Even someone who has the concept [donut] must have experienced the donut under other concepts before he applied the concept [donut]. And not just the basic Kantian concept [object] or [thing]. These are true atomic concepts which are the building blocks of later concepts. However, before the object we call a “donut” fell under the concept [donut], and after it fell under the concept [object] or [thing], other concepts would have been applied or belonged to the donut. For example, [white thing], [round thing], [small round thing], etc. Even the animal, without the concept [white thing] etc, would possibly have its own alternative non-linguistic or non-human alternatives.

 

I also have a problem with Block’s use of the term “representation”. You can only represent something as something. Or it is a representation of something. Therefore one needs concepts, not necessarily linguistic ones, of something and concepts of a thing as something.

 

The problem here may be accounted for by what Block says himself (again in note 4).
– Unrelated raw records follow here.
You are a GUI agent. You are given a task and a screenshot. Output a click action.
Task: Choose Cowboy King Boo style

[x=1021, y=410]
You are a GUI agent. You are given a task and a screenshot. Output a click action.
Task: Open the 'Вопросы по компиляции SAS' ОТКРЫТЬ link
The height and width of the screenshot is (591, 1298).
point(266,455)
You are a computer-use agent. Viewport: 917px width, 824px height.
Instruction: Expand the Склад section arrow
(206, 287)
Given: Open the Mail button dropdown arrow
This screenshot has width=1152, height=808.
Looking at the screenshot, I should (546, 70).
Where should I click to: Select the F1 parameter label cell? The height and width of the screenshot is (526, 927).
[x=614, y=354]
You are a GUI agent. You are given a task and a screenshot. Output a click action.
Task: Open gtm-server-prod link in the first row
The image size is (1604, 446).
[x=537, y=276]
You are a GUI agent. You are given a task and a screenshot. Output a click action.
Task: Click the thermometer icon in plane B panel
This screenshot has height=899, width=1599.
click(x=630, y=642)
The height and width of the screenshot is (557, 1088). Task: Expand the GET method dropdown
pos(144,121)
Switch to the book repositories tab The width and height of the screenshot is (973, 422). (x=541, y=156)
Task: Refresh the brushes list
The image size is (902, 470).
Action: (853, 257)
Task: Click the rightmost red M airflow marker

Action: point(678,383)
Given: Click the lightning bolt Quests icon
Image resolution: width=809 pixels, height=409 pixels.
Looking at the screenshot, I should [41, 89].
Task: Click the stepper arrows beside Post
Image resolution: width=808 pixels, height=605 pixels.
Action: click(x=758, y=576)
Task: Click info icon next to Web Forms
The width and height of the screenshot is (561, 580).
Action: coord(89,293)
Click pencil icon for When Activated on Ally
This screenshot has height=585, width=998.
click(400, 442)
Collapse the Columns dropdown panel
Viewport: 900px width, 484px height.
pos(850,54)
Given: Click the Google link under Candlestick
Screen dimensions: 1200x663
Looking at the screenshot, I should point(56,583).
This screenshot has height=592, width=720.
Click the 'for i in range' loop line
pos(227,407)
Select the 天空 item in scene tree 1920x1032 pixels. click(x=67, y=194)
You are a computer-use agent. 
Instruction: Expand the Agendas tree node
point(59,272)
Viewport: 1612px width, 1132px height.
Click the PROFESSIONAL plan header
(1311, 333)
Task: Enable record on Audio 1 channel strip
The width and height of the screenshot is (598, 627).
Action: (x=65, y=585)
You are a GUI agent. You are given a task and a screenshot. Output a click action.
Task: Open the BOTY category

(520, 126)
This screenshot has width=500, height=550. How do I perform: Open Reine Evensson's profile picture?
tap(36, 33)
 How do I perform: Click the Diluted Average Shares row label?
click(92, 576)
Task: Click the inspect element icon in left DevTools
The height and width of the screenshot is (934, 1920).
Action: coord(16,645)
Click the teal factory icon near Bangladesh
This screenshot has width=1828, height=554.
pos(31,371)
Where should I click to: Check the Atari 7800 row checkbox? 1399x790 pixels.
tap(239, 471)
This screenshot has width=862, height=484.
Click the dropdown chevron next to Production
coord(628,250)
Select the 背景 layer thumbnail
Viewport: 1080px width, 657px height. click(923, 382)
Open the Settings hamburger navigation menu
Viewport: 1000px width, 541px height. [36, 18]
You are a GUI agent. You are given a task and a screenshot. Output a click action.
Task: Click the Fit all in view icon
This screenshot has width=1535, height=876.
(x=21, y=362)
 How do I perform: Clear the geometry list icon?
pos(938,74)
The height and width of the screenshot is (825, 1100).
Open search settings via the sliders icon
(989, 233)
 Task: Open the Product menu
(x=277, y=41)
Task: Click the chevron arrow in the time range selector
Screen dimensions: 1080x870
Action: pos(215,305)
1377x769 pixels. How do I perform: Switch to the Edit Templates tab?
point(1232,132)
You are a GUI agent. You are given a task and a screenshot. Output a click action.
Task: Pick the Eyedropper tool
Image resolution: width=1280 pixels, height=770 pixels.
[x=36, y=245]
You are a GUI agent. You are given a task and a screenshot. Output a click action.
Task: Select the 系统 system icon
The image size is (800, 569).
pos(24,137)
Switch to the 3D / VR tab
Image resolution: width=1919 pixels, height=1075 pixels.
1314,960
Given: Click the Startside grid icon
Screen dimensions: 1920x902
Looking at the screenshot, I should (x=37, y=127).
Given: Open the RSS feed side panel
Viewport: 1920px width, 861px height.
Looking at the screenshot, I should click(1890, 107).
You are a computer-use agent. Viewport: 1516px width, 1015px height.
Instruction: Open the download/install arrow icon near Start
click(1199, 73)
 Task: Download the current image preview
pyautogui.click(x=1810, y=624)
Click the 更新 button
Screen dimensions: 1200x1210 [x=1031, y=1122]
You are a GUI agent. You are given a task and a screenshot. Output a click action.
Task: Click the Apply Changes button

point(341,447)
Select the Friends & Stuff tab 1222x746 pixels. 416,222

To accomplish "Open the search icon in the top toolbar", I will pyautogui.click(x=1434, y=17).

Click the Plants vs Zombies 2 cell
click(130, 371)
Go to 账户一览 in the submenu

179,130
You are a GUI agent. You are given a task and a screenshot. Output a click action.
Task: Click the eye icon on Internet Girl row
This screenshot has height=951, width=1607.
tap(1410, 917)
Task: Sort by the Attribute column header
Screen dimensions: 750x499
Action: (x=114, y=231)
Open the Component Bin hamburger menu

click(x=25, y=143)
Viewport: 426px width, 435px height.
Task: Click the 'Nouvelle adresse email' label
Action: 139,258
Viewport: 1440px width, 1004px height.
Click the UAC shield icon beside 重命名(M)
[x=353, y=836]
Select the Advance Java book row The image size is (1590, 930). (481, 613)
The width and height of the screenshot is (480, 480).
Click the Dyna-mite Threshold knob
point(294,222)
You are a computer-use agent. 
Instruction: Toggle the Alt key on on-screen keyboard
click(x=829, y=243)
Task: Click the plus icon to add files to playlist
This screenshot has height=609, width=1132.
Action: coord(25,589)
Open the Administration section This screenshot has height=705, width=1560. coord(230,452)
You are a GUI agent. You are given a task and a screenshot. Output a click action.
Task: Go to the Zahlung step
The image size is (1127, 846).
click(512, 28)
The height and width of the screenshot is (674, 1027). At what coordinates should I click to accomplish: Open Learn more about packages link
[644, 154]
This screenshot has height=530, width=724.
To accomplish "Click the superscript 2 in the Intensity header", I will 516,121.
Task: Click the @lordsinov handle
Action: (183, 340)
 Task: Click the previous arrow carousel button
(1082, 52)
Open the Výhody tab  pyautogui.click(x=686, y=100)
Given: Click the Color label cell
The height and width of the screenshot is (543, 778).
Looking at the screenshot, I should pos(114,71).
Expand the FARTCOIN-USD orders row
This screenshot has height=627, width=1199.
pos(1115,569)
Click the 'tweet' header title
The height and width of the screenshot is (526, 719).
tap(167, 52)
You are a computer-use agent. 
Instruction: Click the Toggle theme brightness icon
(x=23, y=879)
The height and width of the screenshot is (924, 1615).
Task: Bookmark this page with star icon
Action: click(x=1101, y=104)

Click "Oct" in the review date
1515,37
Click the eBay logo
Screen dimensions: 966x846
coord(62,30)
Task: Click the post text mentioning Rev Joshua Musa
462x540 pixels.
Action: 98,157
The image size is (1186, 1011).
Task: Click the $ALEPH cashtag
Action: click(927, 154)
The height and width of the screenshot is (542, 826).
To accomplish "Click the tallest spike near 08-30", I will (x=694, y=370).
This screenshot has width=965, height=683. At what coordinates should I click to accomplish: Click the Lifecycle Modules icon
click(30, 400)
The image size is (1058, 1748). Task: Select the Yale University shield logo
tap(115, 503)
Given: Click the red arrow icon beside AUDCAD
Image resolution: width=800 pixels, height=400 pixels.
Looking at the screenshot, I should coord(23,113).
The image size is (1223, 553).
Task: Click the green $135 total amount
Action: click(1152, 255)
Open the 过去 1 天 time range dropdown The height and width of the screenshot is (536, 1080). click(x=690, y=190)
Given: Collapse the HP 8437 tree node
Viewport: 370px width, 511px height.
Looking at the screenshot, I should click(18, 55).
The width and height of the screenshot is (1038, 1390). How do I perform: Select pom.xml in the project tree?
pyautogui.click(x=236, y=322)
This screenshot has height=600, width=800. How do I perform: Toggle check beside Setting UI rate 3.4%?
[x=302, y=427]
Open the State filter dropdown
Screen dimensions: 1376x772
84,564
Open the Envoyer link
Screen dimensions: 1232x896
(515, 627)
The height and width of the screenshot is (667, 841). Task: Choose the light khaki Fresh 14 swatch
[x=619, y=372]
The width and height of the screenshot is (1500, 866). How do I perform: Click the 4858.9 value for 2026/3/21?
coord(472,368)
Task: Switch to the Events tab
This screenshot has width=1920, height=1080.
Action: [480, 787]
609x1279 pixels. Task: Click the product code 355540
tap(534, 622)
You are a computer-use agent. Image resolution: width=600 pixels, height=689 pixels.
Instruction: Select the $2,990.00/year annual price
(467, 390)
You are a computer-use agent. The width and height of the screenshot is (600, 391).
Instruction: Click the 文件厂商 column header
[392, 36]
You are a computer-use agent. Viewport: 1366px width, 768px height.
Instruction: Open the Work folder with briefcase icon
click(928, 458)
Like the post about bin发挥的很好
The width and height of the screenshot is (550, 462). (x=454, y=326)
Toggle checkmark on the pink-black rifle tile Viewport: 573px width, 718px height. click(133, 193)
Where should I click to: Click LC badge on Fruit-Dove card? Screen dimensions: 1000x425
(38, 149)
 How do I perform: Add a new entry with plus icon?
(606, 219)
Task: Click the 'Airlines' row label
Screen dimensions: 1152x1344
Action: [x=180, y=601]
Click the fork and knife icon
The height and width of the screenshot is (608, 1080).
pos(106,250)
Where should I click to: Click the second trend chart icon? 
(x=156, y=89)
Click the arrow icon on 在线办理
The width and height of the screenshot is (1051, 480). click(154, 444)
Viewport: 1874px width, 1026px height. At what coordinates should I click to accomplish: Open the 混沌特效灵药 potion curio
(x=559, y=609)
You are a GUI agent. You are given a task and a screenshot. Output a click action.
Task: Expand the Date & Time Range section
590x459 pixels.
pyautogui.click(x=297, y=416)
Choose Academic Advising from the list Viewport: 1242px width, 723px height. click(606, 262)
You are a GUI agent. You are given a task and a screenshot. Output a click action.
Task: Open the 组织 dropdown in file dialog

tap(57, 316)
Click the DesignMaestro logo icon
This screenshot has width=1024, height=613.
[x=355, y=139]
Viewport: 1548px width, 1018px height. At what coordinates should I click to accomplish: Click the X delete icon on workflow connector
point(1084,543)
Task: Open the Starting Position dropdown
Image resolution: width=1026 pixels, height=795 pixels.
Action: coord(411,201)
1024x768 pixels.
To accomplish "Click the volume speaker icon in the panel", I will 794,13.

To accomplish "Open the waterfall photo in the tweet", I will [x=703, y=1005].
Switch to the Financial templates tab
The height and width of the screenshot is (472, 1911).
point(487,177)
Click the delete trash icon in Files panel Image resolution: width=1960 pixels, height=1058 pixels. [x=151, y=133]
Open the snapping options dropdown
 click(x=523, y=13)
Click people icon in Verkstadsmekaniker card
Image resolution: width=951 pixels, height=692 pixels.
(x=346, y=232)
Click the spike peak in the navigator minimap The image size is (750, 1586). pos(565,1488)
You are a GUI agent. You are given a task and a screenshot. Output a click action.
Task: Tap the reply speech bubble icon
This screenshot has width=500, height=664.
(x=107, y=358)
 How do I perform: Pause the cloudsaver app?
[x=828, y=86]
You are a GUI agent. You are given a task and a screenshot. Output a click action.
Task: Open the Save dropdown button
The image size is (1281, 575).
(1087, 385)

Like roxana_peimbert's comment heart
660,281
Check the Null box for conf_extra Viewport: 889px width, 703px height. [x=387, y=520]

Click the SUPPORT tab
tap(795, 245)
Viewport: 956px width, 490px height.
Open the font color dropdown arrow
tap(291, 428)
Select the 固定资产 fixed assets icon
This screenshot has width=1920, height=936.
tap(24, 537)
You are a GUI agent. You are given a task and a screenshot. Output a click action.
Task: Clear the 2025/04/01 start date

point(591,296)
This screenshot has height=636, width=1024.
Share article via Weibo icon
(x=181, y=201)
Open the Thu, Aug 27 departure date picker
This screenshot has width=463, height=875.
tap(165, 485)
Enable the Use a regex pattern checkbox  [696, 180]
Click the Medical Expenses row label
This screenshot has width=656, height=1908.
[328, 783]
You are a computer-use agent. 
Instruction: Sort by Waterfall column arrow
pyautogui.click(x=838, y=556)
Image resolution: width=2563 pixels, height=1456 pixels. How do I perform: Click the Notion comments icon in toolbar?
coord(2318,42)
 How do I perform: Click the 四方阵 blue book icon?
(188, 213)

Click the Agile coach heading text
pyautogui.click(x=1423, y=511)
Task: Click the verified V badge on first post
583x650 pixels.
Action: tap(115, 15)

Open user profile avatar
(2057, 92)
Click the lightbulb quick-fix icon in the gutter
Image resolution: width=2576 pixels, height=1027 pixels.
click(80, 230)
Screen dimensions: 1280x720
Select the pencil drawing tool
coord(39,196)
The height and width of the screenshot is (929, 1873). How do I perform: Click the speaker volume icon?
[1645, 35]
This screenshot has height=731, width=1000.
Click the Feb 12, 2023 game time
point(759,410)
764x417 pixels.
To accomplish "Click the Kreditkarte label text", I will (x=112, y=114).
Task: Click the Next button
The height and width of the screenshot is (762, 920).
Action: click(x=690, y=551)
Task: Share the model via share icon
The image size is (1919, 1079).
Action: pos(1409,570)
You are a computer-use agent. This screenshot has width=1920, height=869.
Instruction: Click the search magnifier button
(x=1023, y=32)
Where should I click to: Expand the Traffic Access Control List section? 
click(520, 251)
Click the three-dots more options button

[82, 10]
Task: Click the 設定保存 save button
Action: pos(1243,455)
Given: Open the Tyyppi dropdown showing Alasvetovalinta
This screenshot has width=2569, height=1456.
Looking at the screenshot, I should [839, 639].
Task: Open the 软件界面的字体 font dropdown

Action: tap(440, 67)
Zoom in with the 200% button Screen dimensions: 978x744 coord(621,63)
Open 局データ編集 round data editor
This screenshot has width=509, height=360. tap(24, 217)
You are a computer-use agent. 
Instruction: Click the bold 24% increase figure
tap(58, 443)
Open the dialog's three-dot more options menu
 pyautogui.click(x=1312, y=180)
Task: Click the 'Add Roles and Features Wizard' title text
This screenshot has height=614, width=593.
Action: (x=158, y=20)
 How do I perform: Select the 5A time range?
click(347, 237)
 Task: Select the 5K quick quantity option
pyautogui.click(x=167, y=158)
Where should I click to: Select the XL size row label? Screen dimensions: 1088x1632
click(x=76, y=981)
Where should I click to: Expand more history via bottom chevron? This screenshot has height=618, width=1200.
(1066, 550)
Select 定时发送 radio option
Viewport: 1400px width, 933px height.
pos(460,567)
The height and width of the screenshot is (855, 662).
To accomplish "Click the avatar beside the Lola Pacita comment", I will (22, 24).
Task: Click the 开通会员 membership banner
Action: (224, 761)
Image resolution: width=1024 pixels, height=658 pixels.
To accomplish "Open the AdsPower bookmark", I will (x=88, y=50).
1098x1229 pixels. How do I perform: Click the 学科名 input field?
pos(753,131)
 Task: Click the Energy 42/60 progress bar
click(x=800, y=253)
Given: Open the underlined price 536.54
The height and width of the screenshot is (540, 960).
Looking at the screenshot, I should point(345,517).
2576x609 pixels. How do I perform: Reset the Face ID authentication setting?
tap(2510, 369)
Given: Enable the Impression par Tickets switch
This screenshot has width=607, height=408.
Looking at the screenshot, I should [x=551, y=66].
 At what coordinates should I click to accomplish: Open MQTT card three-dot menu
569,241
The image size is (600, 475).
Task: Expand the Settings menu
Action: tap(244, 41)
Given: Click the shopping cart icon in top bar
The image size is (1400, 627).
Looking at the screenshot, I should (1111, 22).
He says that “P-consciousness is not an intentional property”. I agree. He also says that “P-conscious content cannot be reduced to or identified with intentional content”. Again, I agree. He also qualifies these distinctions by saying that “intentional differences can make a P-conscious difference”. He also says that “P-consciousness is often representational”. However, he is still hinting at something that I don’t accept. That PC can exist without intentional or representational (that is, conceptual) content. The distinctions he makes are possibly real and worthwhile. However, PC is like a finger which can’t exist without a hand. And the hand, in this case, is conceptual content (concepts). Of course a finger is distinct from a hand, but, as yet, I haven’t seen a functioning finger without a hand.

 

(Note. I have taken on board Block’s philosophy, but his comments on the psychological empirical research in this paper are harder to decipher.)